Anche quest'anno l'evento del Movimento Turismo Vino Italia ha confermato di essere appuntamento di riferimento nazionale nel settore enoturistico con circa un milione di persone che nel week-end appena trascorso hanno visitato le oltre 800 cantine italiane aderenti all'associazione.

In Abruzzo confermato il trend di crescita dei visitatori negli ultimi anni sia per quanto riguarda i flussi interni che nella percentuale di partecipanti in arrivo da altre regioni italiani e dall'estero.

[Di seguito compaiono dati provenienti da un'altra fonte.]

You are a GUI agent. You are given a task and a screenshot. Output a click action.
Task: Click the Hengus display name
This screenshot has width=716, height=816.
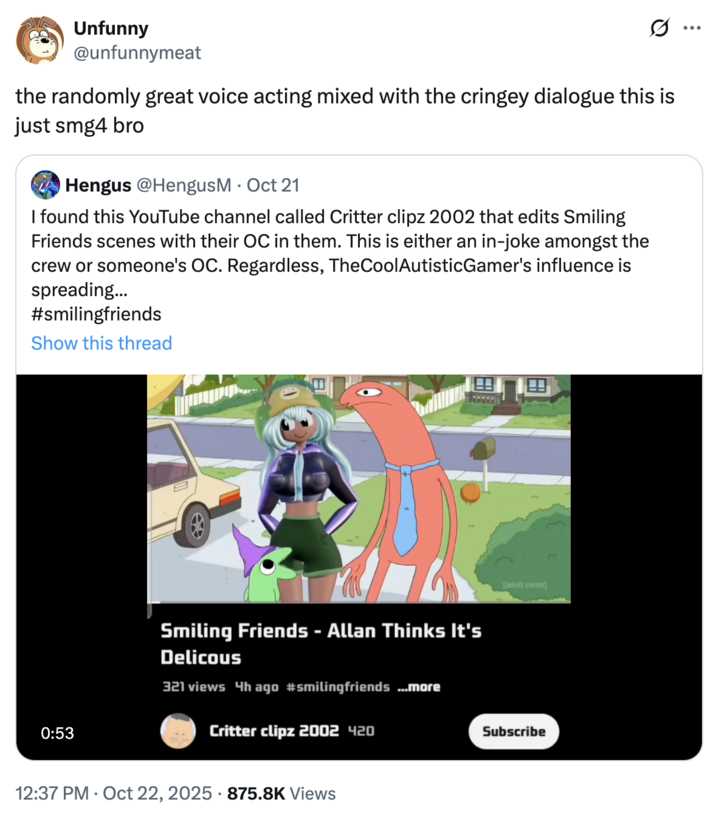(98, 185)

Secondo le nostre stime sono stati circa 40.000 gli enonauti che calice al collo hanno visitato le 38 aziende abruzzesi che hanno aderito in quest'anno” dice Nicola D'Auria, Presidente di MTV Abruzzo:"sono state servite almeno 120.000 degustazioni e organizzate oltre 800 visite guidate spesso anche in doppia lingua".

Risultati, quelli abruzzesi, molto soddisfacenti e frutto di una strategia pluriennale che nel tempo sta portando ad una sorta di “selezione naturale” delle aziende aderenti che devono vedere in “Cantine Aperte” non un giorno di festa e maggiori incassi per l'azienda ma un week-end in cui dimostrare l'accoglienza quotidiana che sono capaci di offrire ai visitatori.

"Il numero inferiore di aziende aderenti è dovuto proprio a questo principio che stiamo adottando come MTV Abruzzo" dice sempre D'Auria “per cui premiamo tutte quelle aziende che garantiscono buoni standard di accoglienza in cantina non solo nella due giorni di maggio ma durante tutto l'anno. Le cantine iscritte ad MTV Abruzzo sono inoltre quelle che durante tutto l'anno si occupano di promozione territoriale e turistica affiancando la stessa alla ricerca e alla cura nella produzione vitivinicola. Siamo soddisfattissimi che questa scelta sia apprezzata anche dai visitatori che sono quindi in aumento di anno in anno.

Da non dimenticare inoltre lo scopo anche benefico della manifestazione con gran parte del ricavato derivante dalla vendita del kit (calice + sacchetta) che le 38 cantine destineranno all'associazione AIL di Pescara impegnata nella ricerca scientifica per la cura delle leucemie, dei linfomi e del mieloma.